We train the SGM using the Adam optimizer with batch size $B = 1024$. The initial learning rate is $\eta = 2 \times 10^{-4}$ and we use a cosine scheduler to decrease the learning rate to $10^{-6}$ over $5000$ epochs. Figure 3 shows the training loss, loss gradient, and validation loss per epoch.

Figure 3: Training loss (blue), loss gradient (orange) and validation loss (green) per epoch during Adam training of the SGM.

The Sampling Results

SGMs should agree in distribution with the underlying PDE. Unfortunately, we cannot compare the finite-volume simulation for a given porosity field $\varepsilon(x)$ with the output of the SGM because the SGM never constructs $\varepsilon(x)$ explicitly - it is inaccessible. Instead, we can compute the mean, variance and percentiles of both distributions and see if they match.

Figure 4: Average PDE and SGM solution (blue and red) with 95\% confidence interval for the electrolyte concentration (left) and the electric potential $\phi$ (right).

Figure 4 shows the average solution fields $c(x)$ and $\phi(x)$ of $1000$ realizations of $\varepsilon(x)$ for both the PDE and SGM for fixed operating conditions $U_0 = 0$ and $F_{\text{right}}= 25$. We also plot the 95\% confidence interval around this mean. Clearly, the SGM is unbiased and captures the uncertainty of the distribution very well! Even more, we can see the confidence bounds collapse near Dirichlet boundary conditions ($\phi(0) = 0$, $c(L) = c_{\text{right}}$) and we also see the no-flux boundary condition at $x = 0$ for $c$. Again, the porosity field $\varepsilon(x)$ is never passed to the SGM - it learns its distribution.

My Outlook on the use of GenAI in Computational Science

Score-based generative models are a good example of what I find genuinely exciting about generative AI for scientific computing. Not because they solve PDEs, but because they generate distributions of physically plausible solutions. This is a crucial part of much current research in uncertainty quantification. SGMs give us a way to represent uncertainty and variability in a data-driven yet principled way.

At the same time, I am slightly skeptical of using GenAI as a blunt replacement for numerical solvers or first-principles modeling. For example, traditional PDE solvers have known 50+ years of progress and improvements and are unbeatable in speed and accuracy. Modern paradigms like physics-informed learning have not been around long enough to be a serious contender. What works well is using generative models as a component in a larger computational pipeline: as fast proposal mechanisms for Bayesian inference for ill-posed inverse problems, as surrogates for expensive micro-scale solvers, or as ways to explore the space of feasible physical designs or states before fine-tuning with advanced, accurate but very slow traditional solvers.

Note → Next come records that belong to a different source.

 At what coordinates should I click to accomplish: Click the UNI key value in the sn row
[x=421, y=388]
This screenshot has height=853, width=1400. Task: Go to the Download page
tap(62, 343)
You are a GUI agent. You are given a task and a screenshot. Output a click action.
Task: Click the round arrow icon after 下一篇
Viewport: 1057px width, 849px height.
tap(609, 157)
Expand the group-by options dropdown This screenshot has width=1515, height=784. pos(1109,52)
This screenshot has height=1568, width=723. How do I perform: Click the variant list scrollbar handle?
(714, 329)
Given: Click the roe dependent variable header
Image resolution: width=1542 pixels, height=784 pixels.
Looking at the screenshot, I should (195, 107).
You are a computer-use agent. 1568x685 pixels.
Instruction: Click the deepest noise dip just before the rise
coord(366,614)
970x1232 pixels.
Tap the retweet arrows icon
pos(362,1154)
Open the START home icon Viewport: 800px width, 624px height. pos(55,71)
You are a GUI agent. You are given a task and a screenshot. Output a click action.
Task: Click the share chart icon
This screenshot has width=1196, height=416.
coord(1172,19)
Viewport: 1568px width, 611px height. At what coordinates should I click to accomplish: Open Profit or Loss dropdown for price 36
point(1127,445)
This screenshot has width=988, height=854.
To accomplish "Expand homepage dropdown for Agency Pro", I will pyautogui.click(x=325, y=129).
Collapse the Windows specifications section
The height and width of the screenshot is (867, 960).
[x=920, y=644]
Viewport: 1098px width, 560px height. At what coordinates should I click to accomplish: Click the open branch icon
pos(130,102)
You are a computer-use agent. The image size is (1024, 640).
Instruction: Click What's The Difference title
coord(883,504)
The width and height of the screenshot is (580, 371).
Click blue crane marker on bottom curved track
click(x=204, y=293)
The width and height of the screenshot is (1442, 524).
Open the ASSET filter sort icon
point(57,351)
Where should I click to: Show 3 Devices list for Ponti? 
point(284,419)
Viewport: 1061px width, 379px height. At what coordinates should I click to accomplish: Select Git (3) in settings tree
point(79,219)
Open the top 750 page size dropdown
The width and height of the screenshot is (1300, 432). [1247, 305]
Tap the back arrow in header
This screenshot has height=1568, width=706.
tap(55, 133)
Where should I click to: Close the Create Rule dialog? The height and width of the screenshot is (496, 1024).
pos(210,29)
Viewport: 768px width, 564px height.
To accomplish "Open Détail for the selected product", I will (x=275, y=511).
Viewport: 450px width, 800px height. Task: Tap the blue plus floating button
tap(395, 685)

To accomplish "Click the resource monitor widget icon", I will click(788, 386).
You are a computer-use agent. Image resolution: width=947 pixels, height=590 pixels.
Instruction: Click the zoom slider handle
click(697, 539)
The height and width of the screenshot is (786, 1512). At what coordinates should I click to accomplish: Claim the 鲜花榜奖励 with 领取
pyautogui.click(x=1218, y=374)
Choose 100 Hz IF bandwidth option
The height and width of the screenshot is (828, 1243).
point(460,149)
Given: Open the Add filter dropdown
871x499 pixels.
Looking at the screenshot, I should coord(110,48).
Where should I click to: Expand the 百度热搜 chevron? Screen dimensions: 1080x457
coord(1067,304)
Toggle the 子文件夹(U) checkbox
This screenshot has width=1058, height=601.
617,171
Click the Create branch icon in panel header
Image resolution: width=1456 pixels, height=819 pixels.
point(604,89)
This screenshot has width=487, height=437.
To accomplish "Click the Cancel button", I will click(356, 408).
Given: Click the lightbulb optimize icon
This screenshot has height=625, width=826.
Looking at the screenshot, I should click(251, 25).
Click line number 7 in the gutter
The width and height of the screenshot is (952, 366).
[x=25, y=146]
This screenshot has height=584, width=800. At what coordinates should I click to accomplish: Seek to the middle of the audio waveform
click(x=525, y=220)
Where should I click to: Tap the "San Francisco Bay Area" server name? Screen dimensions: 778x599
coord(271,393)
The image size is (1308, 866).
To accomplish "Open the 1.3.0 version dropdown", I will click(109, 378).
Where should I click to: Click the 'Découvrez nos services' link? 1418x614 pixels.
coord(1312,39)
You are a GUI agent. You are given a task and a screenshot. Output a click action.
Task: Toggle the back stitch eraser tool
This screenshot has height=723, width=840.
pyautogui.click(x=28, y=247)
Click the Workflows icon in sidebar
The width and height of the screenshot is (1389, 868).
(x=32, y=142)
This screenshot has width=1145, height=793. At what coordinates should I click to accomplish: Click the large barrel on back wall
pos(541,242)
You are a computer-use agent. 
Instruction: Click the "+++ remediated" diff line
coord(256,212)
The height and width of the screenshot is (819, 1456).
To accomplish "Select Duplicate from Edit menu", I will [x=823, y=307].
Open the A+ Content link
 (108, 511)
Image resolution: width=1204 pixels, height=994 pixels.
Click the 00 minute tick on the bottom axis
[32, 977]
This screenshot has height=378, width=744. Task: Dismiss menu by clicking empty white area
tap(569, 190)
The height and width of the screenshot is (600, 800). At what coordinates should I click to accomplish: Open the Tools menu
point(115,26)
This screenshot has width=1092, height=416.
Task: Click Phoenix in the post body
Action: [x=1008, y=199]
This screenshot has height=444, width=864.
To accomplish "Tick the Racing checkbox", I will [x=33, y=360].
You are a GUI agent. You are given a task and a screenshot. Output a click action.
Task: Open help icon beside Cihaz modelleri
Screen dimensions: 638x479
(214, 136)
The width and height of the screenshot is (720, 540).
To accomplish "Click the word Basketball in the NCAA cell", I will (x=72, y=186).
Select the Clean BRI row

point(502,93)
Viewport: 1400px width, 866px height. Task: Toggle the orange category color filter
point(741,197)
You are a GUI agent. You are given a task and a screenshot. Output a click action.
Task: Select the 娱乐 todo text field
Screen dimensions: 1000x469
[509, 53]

More broadly, I think the real promise of GenAI in computational science is to alleviate bottlenecks and numerical kernels. Generative models offer a way to soften these bottlenecks by learning enough of the macroscopic structure from data and encoding it in a form that is easy to sample, evaluate, and differentiate; and integrate into existing numerical pipelines. I believe GenAI can turn previously intractable uncertainty quantification into something that becomes computationally feasible - like I tried to demonstrate in this example.